### [Directions for this task]
Reproduce the following material verbatim.

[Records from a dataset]
** Begin **
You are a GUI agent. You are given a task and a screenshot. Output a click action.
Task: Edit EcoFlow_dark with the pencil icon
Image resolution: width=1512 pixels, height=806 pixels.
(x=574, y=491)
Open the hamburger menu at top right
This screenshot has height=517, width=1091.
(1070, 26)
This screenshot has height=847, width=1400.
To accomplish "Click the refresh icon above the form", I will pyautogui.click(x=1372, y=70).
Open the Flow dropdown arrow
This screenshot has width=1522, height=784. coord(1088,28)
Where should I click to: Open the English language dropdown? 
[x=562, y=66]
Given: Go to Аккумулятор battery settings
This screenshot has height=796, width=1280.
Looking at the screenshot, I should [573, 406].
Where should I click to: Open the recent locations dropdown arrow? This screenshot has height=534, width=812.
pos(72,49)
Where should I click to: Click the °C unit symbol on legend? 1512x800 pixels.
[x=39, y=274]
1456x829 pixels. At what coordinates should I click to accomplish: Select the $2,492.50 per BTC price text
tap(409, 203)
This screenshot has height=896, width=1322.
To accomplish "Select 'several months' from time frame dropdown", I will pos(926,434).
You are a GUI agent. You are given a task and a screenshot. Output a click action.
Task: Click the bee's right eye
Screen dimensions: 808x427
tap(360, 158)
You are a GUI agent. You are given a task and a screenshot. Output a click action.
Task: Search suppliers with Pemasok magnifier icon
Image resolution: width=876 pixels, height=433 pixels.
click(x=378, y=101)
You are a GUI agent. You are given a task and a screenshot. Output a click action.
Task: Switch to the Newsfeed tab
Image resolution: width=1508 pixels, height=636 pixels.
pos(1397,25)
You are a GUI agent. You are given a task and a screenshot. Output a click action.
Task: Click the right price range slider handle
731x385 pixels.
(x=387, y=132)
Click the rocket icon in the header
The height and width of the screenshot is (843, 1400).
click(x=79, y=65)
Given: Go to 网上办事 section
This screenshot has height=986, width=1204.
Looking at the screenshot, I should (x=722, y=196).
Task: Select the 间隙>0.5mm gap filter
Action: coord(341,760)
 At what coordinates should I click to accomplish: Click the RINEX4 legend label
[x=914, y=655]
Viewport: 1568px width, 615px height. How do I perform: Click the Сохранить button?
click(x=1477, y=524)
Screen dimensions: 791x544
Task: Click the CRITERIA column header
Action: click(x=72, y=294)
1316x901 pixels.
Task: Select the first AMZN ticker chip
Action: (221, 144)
** End **
### [Result of the task]
You are a GUI agent. You are given a task and a screenshot. Output a click action.
Task: Edit EcoFlow_dark with the pencil icon
Image resolution: width=1512 pixels, height=806 pixels.
(x=574, y=491)
Open the hamburger menu at top right
This screenshot has height=517, width=1091.
(1070, 26)
This screenshot has height=847, width=1400.
To accomplish "Click the refresh icon above the form", I will pyautogui.click(x=1372, y=70).
Open the Flow dropdown arrow
This screenshot has width=1522, height=784. coord(1088,28)
Where should I click to: Open the English language dropdown? 
[x=562, y=66]
Given: Go to Аккумулятор battery settings
This screenshot has height=796, width=1280.
Looking at the screenshot, I should [573, 406].
Where should I click to: Open the recent locations dropdown arrow? This screenshot has height=534, width=812.
pos(72,49)
Where should I click to: Click the °C unit symbol on legend? 1512x800 pixels.
[x=39, y=274]
1456x829 pixels. At what coordinates should I click to accomplish: Select the $2,492.50 per BTC price text
tap(409, 203)
This screenshot has height=896, width=1322.
To accomplish "Select 'several months' from time frame dropdown", I will pos(926,434).
You are a GUI agent. You are given a task and a screenshot. Output a click action.
Task: Click the bee's right eye
Screen dimensions: 808x427
tap(360, 158)
You are a GUI agent. You are given a task and a screenshot. Output a click action.
Task: Search suppliers with Pemasok magnifier icon
Image resolution: width=876 pixels, height=433 pixels.
click(x=378, y=101)
You are a GUI agent. You are given a task and a screenshot. Output a click action.
Task: Switch to the Newsfeed tab
Image resolution: width=1508 pixels, height=636 pixels.
pos(1397,25)
You are a GUI agent. You are given a task and a screenshot. Output a click action.
Task: Click the right price range slider handle
731x385 pixels.
(x=387, y=132)
Click the rocket icon in the header
The height and width of the screenshot is (843, 1400).
click(x=79, y=65)
Given: Go to 网上办事 section
This screenshot has height=986, width=1204.
Looking at the screenshot, I should (x=722, y=196).
Task: Select the 间隙>0.5mm gap filter
Action: coord(341,760)
 At what coordinates should I click to accomplish: Click the RINEX4 legend label
[x=914, y=655]
Viewport: 1568px width, 615px height. How do I perform: Click the Сохранить button?
click(x=1477, y=524)
Screen dimensions: 791x544
Task: Click the CRITERIA column header
Action: click(x=72, y=294)
1316x901 pixels.
Task: Select the first AMZN ticker chip
Action: (221, 144)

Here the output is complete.